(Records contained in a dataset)

- Opening Delimiter -

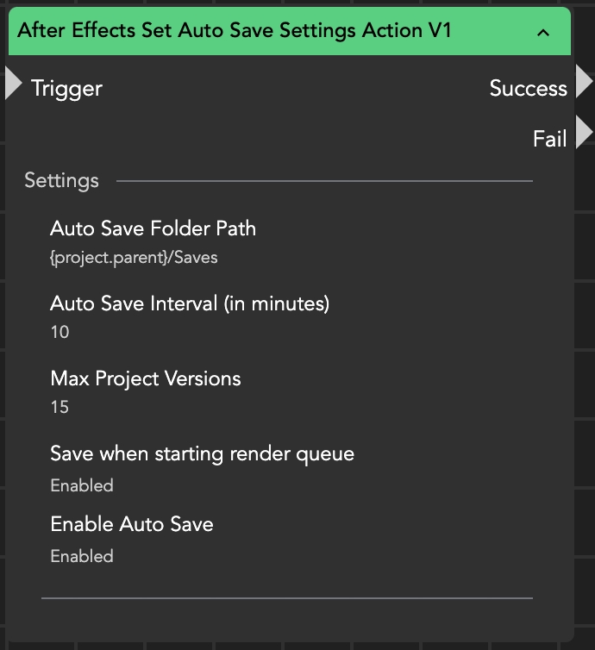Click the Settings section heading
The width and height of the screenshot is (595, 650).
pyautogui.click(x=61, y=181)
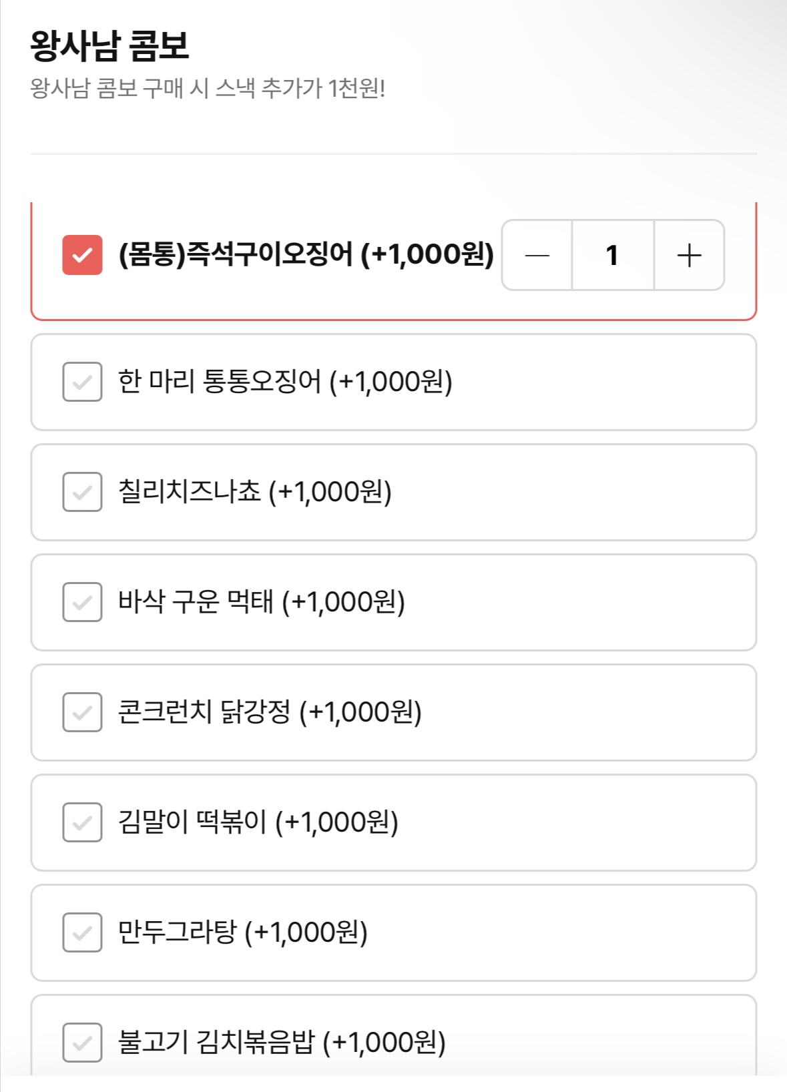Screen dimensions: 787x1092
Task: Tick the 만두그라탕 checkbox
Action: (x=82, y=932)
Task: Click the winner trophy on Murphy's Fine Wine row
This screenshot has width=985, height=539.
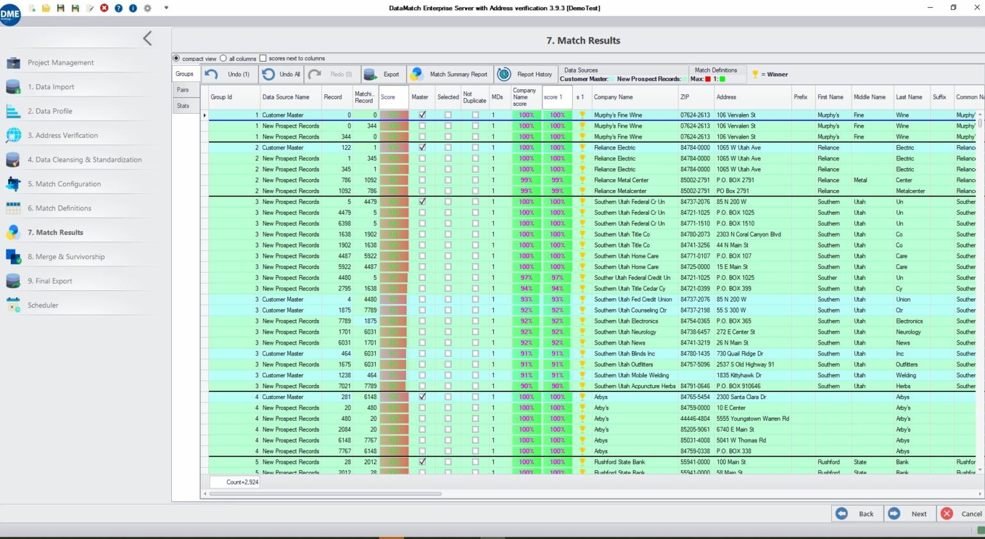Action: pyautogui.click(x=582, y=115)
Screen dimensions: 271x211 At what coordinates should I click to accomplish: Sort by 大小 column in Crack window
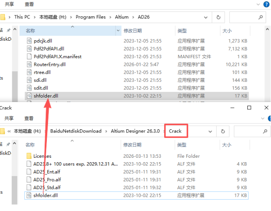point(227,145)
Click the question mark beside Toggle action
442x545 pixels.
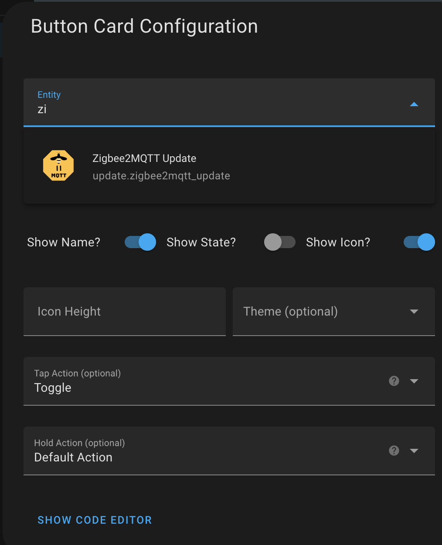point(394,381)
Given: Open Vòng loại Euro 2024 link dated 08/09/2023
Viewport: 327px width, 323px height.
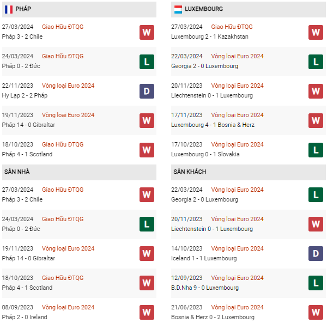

- Closing Delimiter -

» **What is being asked**:
Output a verbatim copy of the lines from the line containing "Task: Click the" through the end of the data, both included, without any images.

» **Answer box**:
Task: Click the winner trophy on Murphy's Fine Wine row
This screenshot has width=985, height=539.
Action: pyautogui.click(x=582, y=115)
Screen dimensions: 271x211 At what coordinates should I click to accomplish: Sort by 大小 column in Crack window
point(227,145)
Click the question mark beside Toggle action
442x545 pixels.
point(394,381)
Given: Open Vòng loại Euro 2024 link dated 08/09/2023
Viewport: 327px width, 323px height.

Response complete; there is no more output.